Data shown
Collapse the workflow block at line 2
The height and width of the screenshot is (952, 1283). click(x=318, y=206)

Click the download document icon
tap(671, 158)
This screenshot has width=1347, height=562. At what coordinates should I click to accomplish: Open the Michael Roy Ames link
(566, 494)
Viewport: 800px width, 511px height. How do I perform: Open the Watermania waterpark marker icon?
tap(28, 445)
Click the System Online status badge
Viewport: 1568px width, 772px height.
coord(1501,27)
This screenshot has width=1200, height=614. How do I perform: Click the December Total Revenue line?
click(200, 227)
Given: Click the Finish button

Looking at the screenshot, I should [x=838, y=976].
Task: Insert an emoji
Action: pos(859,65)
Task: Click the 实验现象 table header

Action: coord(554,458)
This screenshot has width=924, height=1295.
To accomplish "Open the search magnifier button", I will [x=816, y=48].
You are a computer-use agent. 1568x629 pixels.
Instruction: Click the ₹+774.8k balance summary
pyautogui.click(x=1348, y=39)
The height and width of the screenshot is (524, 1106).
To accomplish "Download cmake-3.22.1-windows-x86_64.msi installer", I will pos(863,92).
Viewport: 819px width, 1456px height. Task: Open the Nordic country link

Work instructions
Present the lines above as a numbered list, omitting any blank lines.

Output for this task
1. Collapse the workflow block at line 2
2. The height and width of the screenshot is (952, 1283). click(x=318, y=206)
3. Click the download document icon
4. tap(671, 158)
5. This screenshot has width=1347, height=562. At what coordinates should I click to accomplish: Open the Michael Roy Ames link
6. (566, 494)
7. Viewport: 800px width, 511px height. How do I perform: Open the Watermania waterpark marker icon?
8. tap(28, 445)
9. Click the System Online status badge
10. Viewport: 1568px width, 772px height.
11. coord(1501,27)
12. This screenshot has width=1200, height=614. How do I perform: Click the December Total Revenue line?
13. click(200, 227)
14. Given: Click the Finish button
15. Looking at the screenshot, I should [x=838, y=976].
16. Task: Insert an emoji
17. Action: pos(859,65)
18. Task: Click the 实验现象 table header
19. Action: coord(554,458)
20. This screenshot has width=924, height=1295.
21. To accomplish "Open the search magnifier button", I will [x=816, y=48].
22. You are a computer-use agent. 1568x629 pixels.
23. Instruction: Click the ₹+774.8k balance summary
24. pyautogui.click(x=1348, y=39)
25. The height and width of the screenshot is (524, 1106).
26. To accomplish "Download cmake-3.22.1-windows-x86_64.msi installer", I will pos(863,92).
27. Viewport: 819px width, 1456px height. Task: Open the Nordic country link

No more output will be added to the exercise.